Recombinant AtDYW1 was added to a final concentration of 3.4 μM with a 5′ Cy-5 fluorescently labeled RNA at a final concentration of 15 nM under final reaction conditions of 13 mM Tris–HCl pH 7.9, 22.5 mM NaCl, 30 mM KCl, 6 mM MgCl2, 2 mM DTT, 10 U Ribolock RNase Inhibitor I, 37.5 mM imidazole, 25 mM EDTA, 1.5% w/v glycerol. Reactions were incubated at 28 °C for 1 h and stopped at timepoints by transfer to a − 80 °C freezer. Reaction aliquots (10 μL) were diluted with 5 µL of 3× Stop Buffer (95% (v/v) formamide, 20 mM EDTA, 0.05% (w/v) bromophenol blue, and 0.05% SDS) and loaded onto 20% denaturing polyacrylamide gel containing 6 M urea. Gels were imaged using an Azure c400 gel imager (Azure Biosystems) and band intensity calculated using ImageJ30.

RNA substrate preparation for RNA editing analysis

Editing reactions were performed under standard conditions previously developed for plant organelle C-to-U RNA editing31. The RNA editing substrate for rAtDYW1 contained the ndhD C2 editing site and sequences − 100 nt upstream/+ 5 nt downstream of the editing sites. Adapter SK and KS sequences were then added to the ends to ensure specific amplification of the RNA substrate. A PCR amplicon template to make the substrate was constructed by PCR amplification with primers AtndhDC2_SK_FOR: CGCTCTAGAACTAGTGGATCTTATTGACAAGTACTCGTACTC and AtndhDC2_KS_Rev: TCGAGGTCGACGGTATCCATTCGTGGTAAAGACAAGATAC using Arabidopsis thaliana gDNA as template. A second round of PCR added a 5′ T7 promoter sequence used to create the substrate using the TranscriptAid T7 High Yield Transcription Kit (ThermoScientific). The transcription product was treated with DNase I (ThermoScientific) to remove DNA while the remaining RNA was purified with an RNA Clean and Concentrator Kit (Zymo Research).
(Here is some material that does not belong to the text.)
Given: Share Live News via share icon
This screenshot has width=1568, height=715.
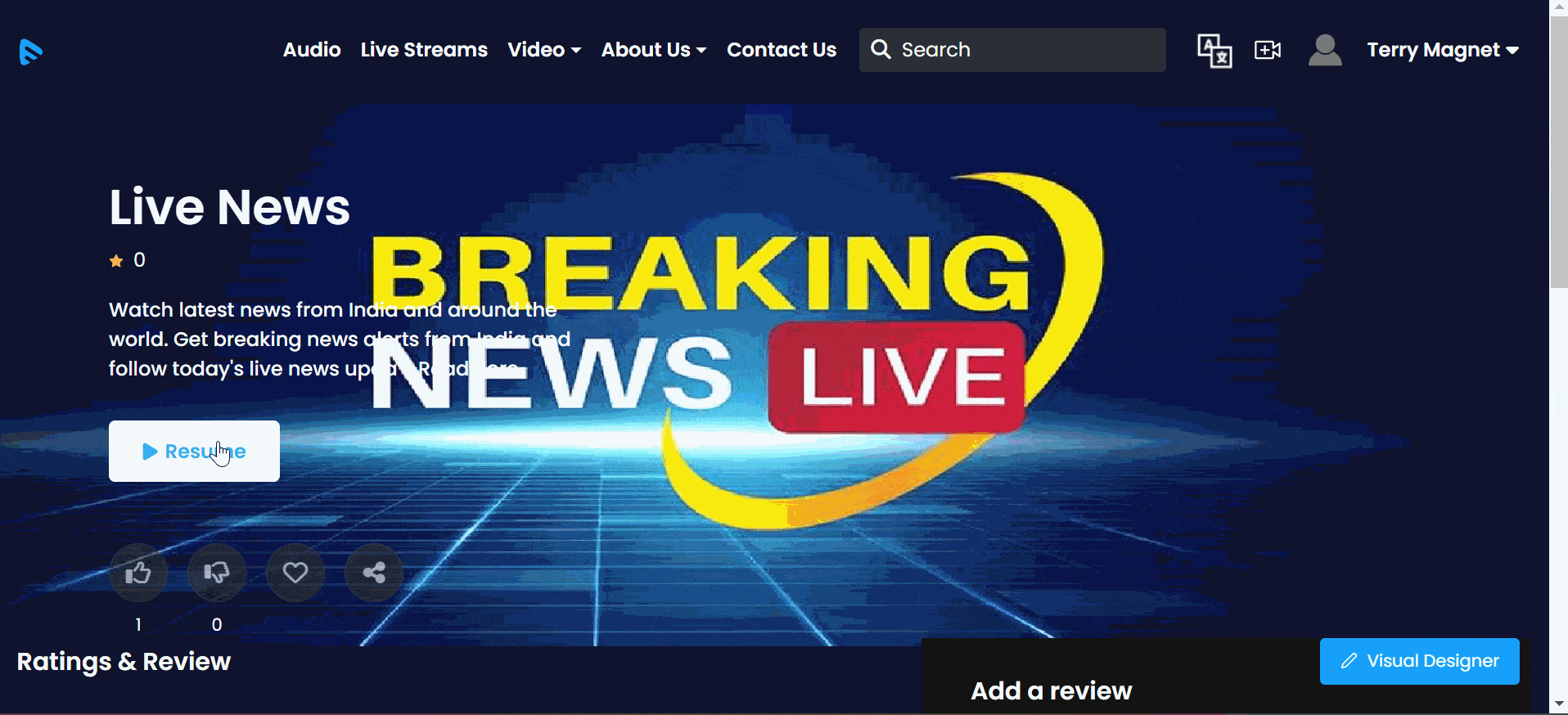Looking at the screenshot, I should (x=374, y=573).
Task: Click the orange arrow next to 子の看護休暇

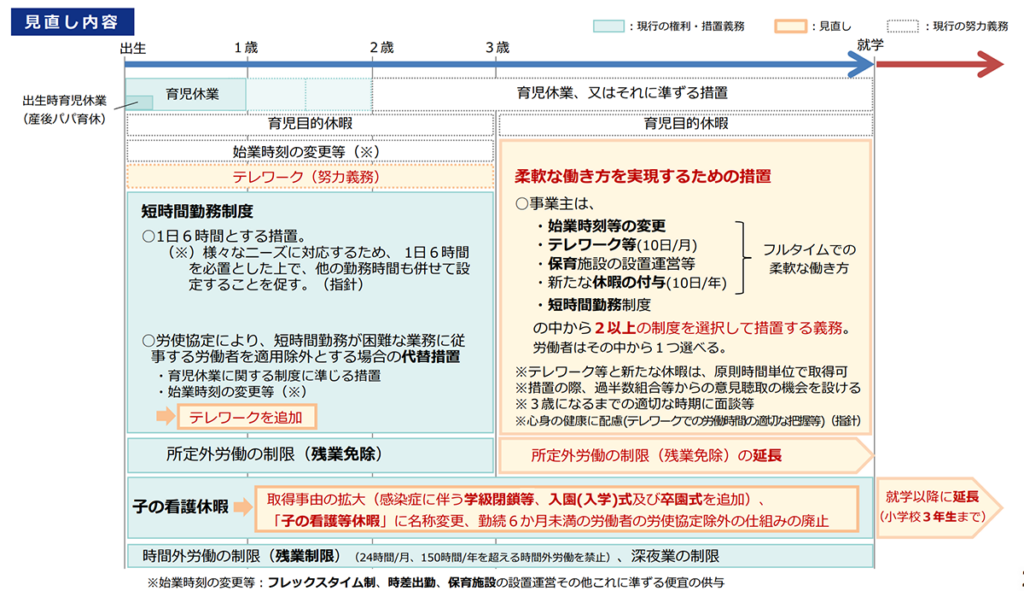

Editing assays were performed in reaction mixtures (12.5 μL) that contained 30 mM HEPES–KOH (pH 7.7), 10 mM tris–HCl, 3 mM magnesium acetate, 75 mM NaCl, 45 mM potassium acetate, 30 mM ammonium acetate, 1 mM ATP, 5 mM dithiothreitol, 1% Polyethylene 16 Glycol 6000, 10% glycerol, 0.005% (w/v) CHAPS, 20 mM imidazole, 30 U of RiboLockTM RNase inhibitor (ThermoScientific), 1× Complete proteinase inhibitor mixture (Boehringer Mannheim), 1 fmol of mRNA substrate, and 6.25 μl purified protein cocktail. Reactions with 6 RNA editing factors included final concentrations of 2 μM rAtDYW1, 0.3 μM rAtCRR4, 1 μM rAtRIP2, 2 μM rAtRIP9, 2.7 μM rAtOZ1, and 0.7 μM rAtORRM. Reactions without rAtDYW1 but containing other editing factors included final concentrations of 0.4 μM rAtCRR4, 1.2 μM rAtRIP9, 3.2 μM rAtOZ1, and 0.8 μM rAtORRM. Editing was assayed using an adapted quantitative poisoned primer extension assay32 modified by the use of fluorescent instead of 32P radiolabeled oligonucleotides.